Bilanz: Bis zu elf Millionen Ticket-Abos bislang verkauft
Gut sieben Wochen nach dem Start seien bis zu elf Millionen Ticket-Abos verkauft worden, wie der Verband Deutscher Verkehrsunternehmen, kurz VDV, am Mittwoch auf seiner Jahrestagung in Leipzig mitteilte. Nach aktuellem Stand haben im Juni etwa 9,6 Millionen Fahrgäste das Deutschland-Ticket genutzt, im Mai waren es etwa 9 Millionen.
Für die kommenden Jahre sei eine verlässliche Zusage der Politik zur weiteren Finanzierung vonnöten, alleine für den Ausbau des ÖPNV bis 2030 etwa 48 Milliarden Euro, sagte VDV-Präsident Ingo Wortmann. „Sonst kann die Branche ihren Anteil zur Klimawende nicht leisten.“
Knapp die Hälfte der Ticket-Abos (46 Prozent) haben laut VDV Fahrgäste abonniert, die bereits Stammkunden waren.
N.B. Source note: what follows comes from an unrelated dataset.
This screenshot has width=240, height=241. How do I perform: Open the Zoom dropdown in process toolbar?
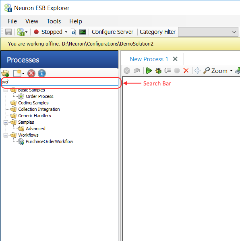click(x=231, y=71)
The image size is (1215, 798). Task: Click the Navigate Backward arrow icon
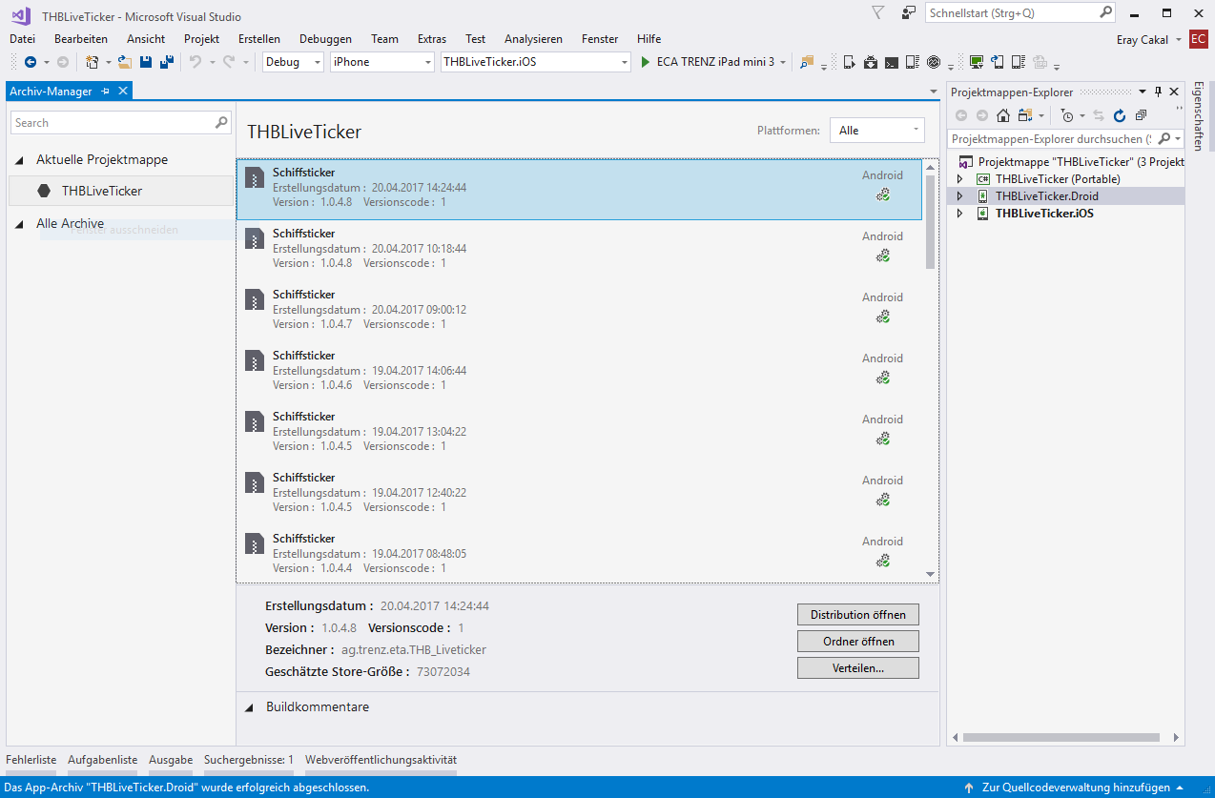click(31, 62)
Darüber hinaus gibt es rund 44 Prozent Neuabonnentinnen und -abonnenten, die in der Vergangenheit den ÖPNV bereits hin und wieder oder regelmäßiger genutzt haben.
Die Quote an Neukundinnen und Neukunden, die bisher so gut wie nie Bus und Bahn gefahren sind, ist leicht gestiegen und liegt aktuell bei rund acht Prozent. Den Ticketpreis in Höhe von 49 Euro empfinden elf Prozent der Nichtkäufer als zu teuer, sechs Prozent gaben an, dass sie sich den Preis nicht leisten könnten.
Neumann: Das Angebot muss ausgebaut werden, Preissenkung reicht nicht
Außerdem sieht Naumann die unterschiedlichen Regelungen der Bundesländer bei den Zusatzkosten für Fahrräder, Zusatztickets für die erste Klasse oder Vergünstigungen für Studenten kritisch. Es brauche eine einheitliche bundesweite Regelung, sagte Naumann. Außerdem hätten die Verkehrsunternehmen es versäumt, das Ticketsystem zu digitalisieren. "Immer noch gibt es Tickets sowohl digital als auch auf Papier. Hier wurde die digitale Transformation versäumt", kritisierte er. (dpa/mtr)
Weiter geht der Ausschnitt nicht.